⚠️ Note: This article is comparing Power BI with Looker (NOT Looker Studio).

When I started using Looker at my current job, I was surprised at how little useful information there was about it online.
Search for "Looker," and you’ll mostly find content about Looker Studio, which is an entirely different tool.
I was not able to find an authentic and practical review comparing Power BI with Looker (not Looker Studio), so I decided to create one based on my experience with both.
Having the experience using Power BI in a previous role at Zensai (formerly LMS365) and having transitioned to Looker in my current role at Trustpilot, I wanted to document some of the most important technicalities you need to be aware of when you perhaps make this shift yourself in the future too.
In this article, I’ll:
- discuss the main differences between Power BI and Looker,
- talk about the strengths and weaknesses of each tool,
- share tips for a smooth transition between the two platforms to make it less painful,
- highlight Looker’s unique features that I love,
- and mention whether I prefer Power BI or Looker as a Senior Data Analyst for Commercial & Marketing.
Looker’s integrated table view under visualizations saves time.
(Looker 1:0 Power BI)
One feature I really appreciate in Looker is the integrated data table displayed beneath your visualizations during the exploration phase.

I can’t count how many times I’ve had to switch back and forth between the report view tab and the data view tab in Power BI when constructing charts, debugging, and checking columns.
In Power BI, you can display a visualization as a table – you click on the three dots and select "show as a table." But here’s the catch: the table isn’t what you’d call fully interactive. You can’t edit it, pivot, or customize it like you can in Looker. It’s more like a snapshot than a tool. If you want to make changes, you have to go into Power Query. You can’t see the visual while you’re making edits – it’s a disconnected process.
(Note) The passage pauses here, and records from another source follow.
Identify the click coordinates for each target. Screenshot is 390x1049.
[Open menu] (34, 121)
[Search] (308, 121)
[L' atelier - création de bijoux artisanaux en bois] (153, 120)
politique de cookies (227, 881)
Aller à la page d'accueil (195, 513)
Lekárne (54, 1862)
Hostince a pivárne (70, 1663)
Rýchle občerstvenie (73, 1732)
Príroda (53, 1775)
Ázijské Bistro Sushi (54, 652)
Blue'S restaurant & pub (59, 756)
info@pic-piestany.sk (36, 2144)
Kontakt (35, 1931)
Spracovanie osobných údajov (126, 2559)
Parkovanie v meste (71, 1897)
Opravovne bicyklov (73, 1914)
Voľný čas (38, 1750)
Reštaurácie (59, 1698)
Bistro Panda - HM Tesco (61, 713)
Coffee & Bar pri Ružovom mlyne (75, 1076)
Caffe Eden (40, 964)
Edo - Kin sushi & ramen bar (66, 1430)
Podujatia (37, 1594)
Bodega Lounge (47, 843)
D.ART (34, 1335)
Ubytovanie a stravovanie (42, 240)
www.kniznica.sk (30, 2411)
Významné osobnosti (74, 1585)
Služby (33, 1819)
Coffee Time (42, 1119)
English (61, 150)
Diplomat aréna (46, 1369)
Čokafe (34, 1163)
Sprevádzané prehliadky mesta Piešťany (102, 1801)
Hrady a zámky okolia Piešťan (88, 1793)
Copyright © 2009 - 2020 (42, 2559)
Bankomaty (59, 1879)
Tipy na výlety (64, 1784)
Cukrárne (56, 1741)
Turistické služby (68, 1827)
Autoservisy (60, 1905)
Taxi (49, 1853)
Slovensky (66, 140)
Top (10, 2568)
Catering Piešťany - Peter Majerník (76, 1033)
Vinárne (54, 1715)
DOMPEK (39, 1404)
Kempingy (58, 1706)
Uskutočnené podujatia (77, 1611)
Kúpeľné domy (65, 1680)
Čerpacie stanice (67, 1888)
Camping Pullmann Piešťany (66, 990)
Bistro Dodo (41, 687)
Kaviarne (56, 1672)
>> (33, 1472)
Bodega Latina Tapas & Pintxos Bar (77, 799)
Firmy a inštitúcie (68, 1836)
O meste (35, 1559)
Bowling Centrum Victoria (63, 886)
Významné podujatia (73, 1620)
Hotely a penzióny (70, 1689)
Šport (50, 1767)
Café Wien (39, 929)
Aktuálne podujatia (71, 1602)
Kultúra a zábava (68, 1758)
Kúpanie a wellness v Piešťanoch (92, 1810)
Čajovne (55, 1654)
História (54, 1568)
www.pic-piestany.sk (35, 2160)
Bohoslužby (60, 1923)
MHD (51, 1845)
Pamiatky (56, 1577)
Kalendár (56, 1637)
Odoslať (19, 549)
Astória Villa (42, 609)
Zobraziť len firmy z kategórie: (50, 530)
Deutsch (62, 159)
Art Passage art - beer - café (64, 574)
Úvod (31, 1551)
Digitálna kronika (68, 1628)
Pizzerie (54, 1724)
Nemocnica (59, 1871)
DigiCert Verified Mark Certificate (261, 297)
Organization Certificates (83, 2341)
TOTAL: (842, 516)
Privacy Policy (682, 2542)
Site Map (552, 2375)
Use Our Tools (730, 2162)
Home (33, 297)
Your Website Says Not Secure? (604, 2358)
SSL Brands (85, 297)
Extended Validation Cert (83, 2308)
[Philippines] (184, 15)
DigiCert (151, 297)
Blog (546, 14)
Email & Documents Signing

Having a customizable table view at all times right there under the visualization in Looker saves a lot of time and really is a practical feature you will get used to very quickly.
Looker expressions lack the power and functionality of DAX formulas.
(Looker 1:1 Power BI)
However, I don’t like Looker expressions.
Compared to DAX (Data Analysis Expressions), they aren’t as developed in terms of the number of different functions.
DAX provides a rich library of functions for complex calculations and time intelligence, which is critical for advanced analytics.
My favourite DAX function in Power BI is definitely the =CALCULATE function. CALCULATE
changes the filters to give you the result you want – it makes it super useful for things like time-based or category-specific calculations:
Previous_Month_Gross_Volume =
CALCULATE(
[gross_volume],
DATEADD(dim_date[Date], -1, MONTH),
dim_product[Category] = "Electronics",
dim_region[Region] = "North America"
)
While Looker offers a range of expressions for data manipulation that they call Looker Expressions (sometimes referred to as Lexp), they don’t match the depth and versatility of DAX in Power BI.
Looker’s expressions are less widely adopted compared to DAX and have a smaller presence in online forums, documentation, and educational resources. This is also due to the fact that DAX is also used in Analysis Services, and Power Pivot in Excel.
I’ve also noticed that generative AI models will sometimes struggle with the exact structure/formulas of Looker’s expressions as they have been introduced later than DAX – even when setting up the right context and additional parameters for the model to take into account.
One additional thing to keep in mind is that Looker expressions are not the same as LookML language – which is where do confusion might happen for some.
Looker expressions are used to perform calculations and they use the fields you define in LookML.
For example, when you add a field to an expression, Looker uses the field’s LookML identifier, which looks like ${view_name.field_name}
.

Looker expressions are used for creating:
- custom dimensions
- custom calculated columns
- custom measures
- and custom filtering
…within the Looker explore interface.

This seems easy – but if you incorporate multiple dimensions, measures, calculated columns, and pivot the data, you can end up with a very powerful data table.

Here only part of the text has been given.